Where to go from here
So, right now, I have a list of challenges to consider:
- Dedupe the zipped Picturelife exports, against the S3 backup, including any thumbnails or different resolutions
- Get a datestamp against the videos, which is likely only stored on Picturelife’s own servers, so as to get them in sequence with all my photos
- See how any ‘special’ photos were handled, if at all (eg. Bursts, live photos, etc), and if they can be recovered (I suspect they weren’t stored)
- Analyse generally whether my assumptions and deductions are working, ideally by checking distributions of datestamps, video timestamps, etc.

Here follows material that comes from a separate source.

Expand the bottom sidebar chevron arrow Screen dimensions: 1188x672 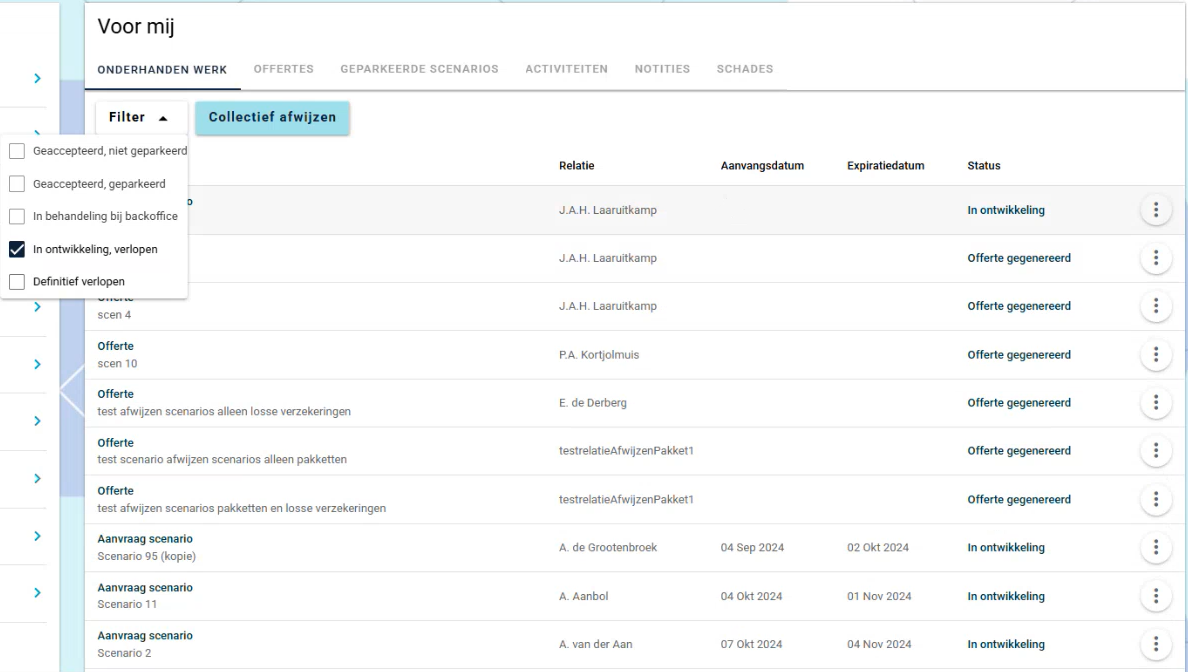coord(37,593)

I’ve checked for various deduplication tools for files and photos, as well as file scanners, file renamers, etc., but I have to admit, I wish I had the scripting skills to do a lot of this. Scripts such as “do a checksum compare of the exported and S3 Picturelife files, deleting the S3 copy with any thumbnails or other recodes if the zip copy is good” is something few tools will have, unless they also support a scripting language themselves. Other useful things would be to check the number of unique photos before thumbnails and different resolutions, or compare creation dates against modification dates to understand what they represented. I wish I had learnt Python, here!
In the meantime, I’m left to sorting out what I have, and waiting. You can argue that I should never have moved away from the YYYY\MMDD – Event Name structure that I used to use, but the fact was, I wasn’t keeping up with that either, finding myself spending endless weekends trying to keep up. Picturelife did offer a great way to organise, and actually use – share and view – these photos, and my one big failure was in taking regular backups, and testing my data export strategy.

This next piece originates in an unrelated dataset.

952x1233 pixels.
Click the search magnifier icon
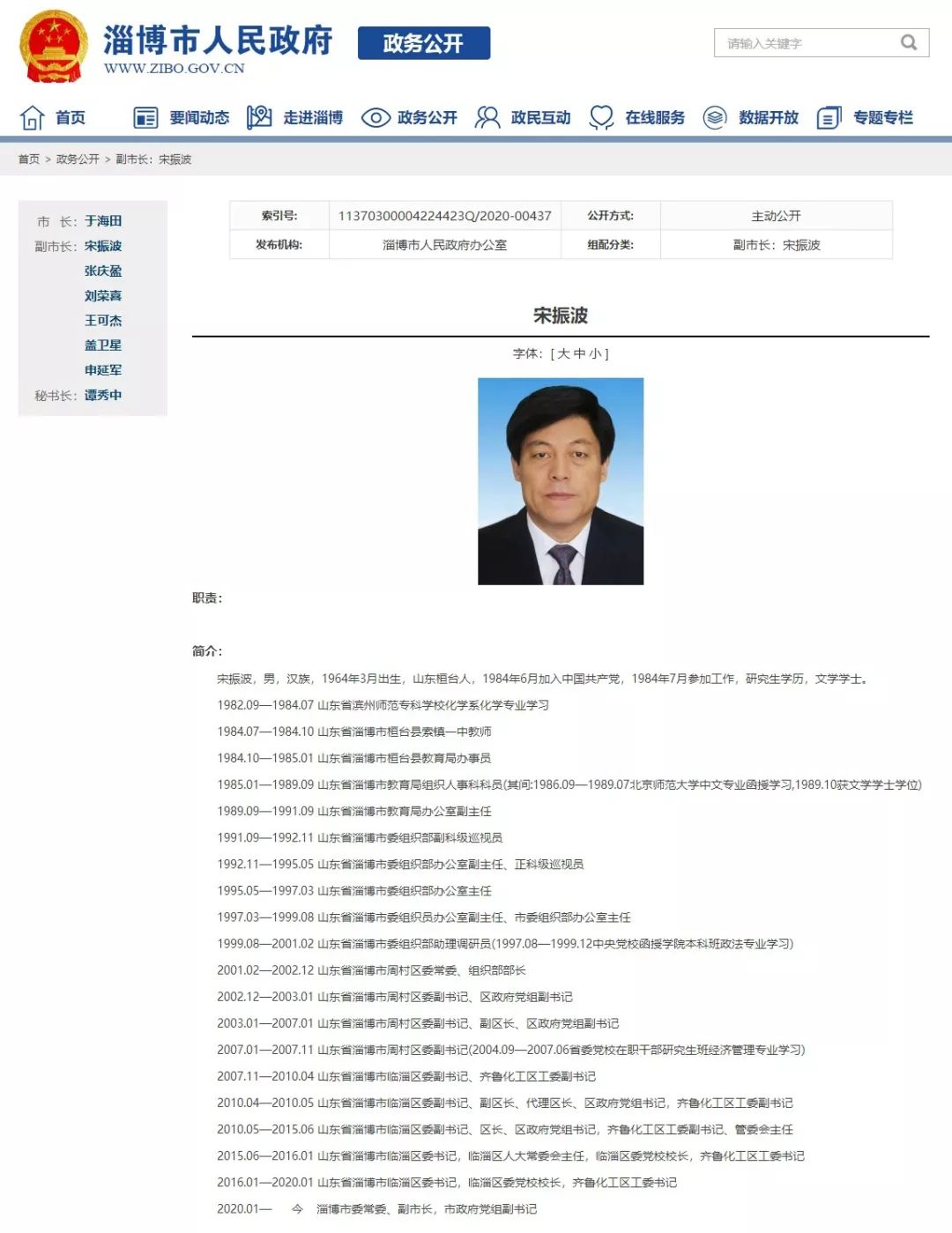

Lesson learned. Backup. Test. The two most important words in IT.
I’m in another burst of activity in what is a perpetual photo-organising spree. In this current burst, I used Mylio to analyse all my photos stored everywhere, which suddenly makes clear all the duplicates we have lying around.
It seems every time we retire a phone or laptop, we don’t have time check at the time whether we’d already sorted all the photos stored on it, and so they’re copied in bulk into a “Photos/Unsorted Photos/More new photos/Laptop unsorted/Really sort these ones!/My Pictures” type folder, hiding deep in the filesystem in my NAS.

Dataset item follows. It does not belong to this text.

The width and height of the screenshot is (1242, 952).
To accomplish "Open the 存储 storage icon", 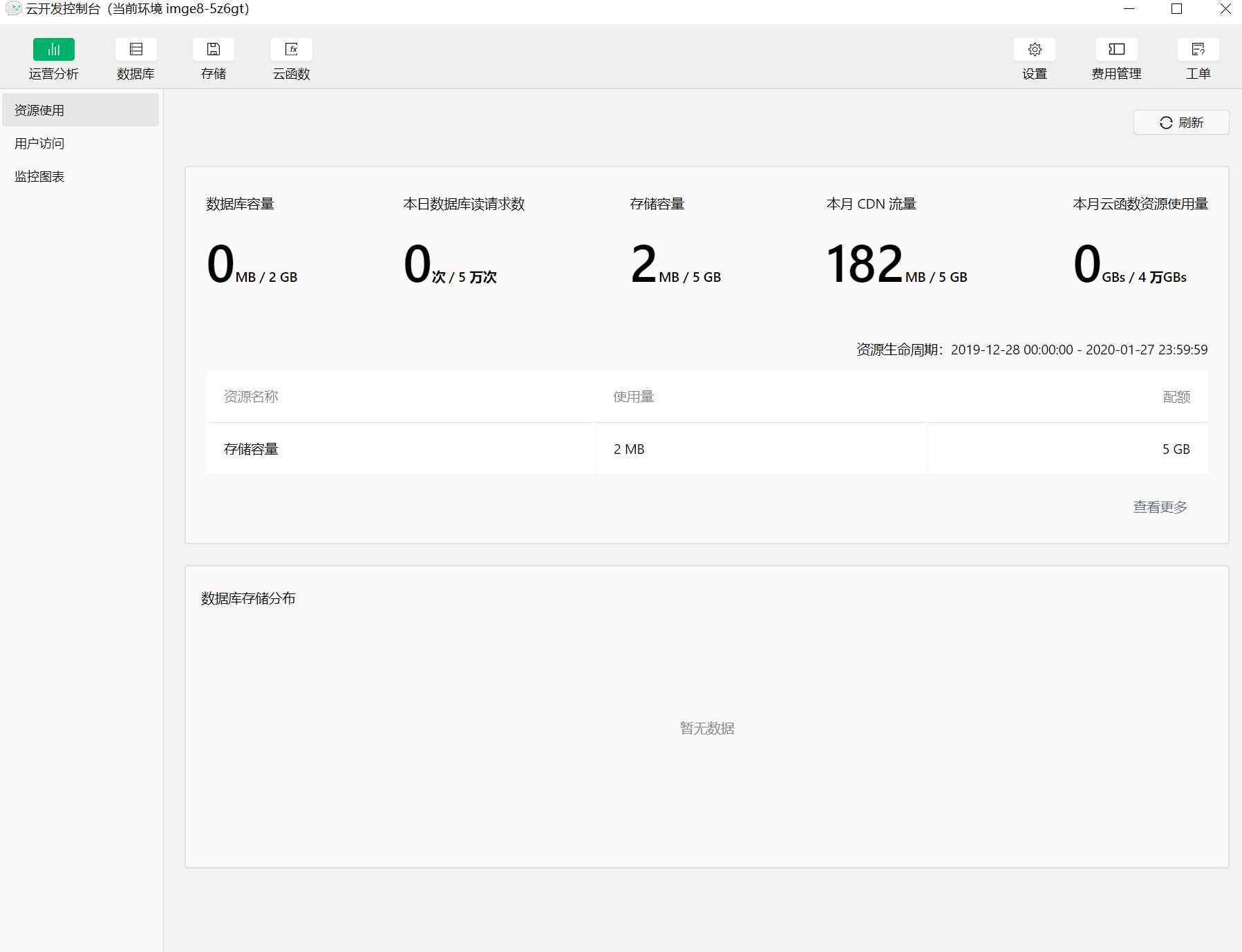I will click(x=214, y=49).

Enter Auslogics Duplicate File Finder. At time of writing, it’s maintained a steady pace of development, and having updated after a long pause, I now find myself on v5.2.1.
A really useful feature of this version is that it shows a folder hierarchy of where the duplicate files were found, and then lets you select the folder that you consider to be the ‘duplicate’. Ie. That can be deleted in deference to the ‘main, primary’ copy folder. You can include subdirectories in this, so that in effect, I can simply run the duplicate scan, and then right click the “Photos/Unsorted Photos” folder, and tell DFF to delete all duplicates in that folder; done!
Note these are CRC32 exact matches – same size, no edits, no additional EXIF data – byte for byte the same. If you want to analyse resized or edited photos, such as deleting a copy downloaded from Facebook in preference for the original, then you’ll need to use a tool with dedicated duplicate image detection – something Mylio might have, but I haven’t figured out yet.
For some reason, perhaps because it’s the free version, it’s incredibly slow – but you can let it run unattended. Even with tools like Mylio or Picasa, this basic bytewise comparison/dedupe gives you a “zero doubt”, high-level first-pass dedupe to clear out the obvious candidates, and the folder tree approach gives a nice, clear view to allow you to do it quickly and easily.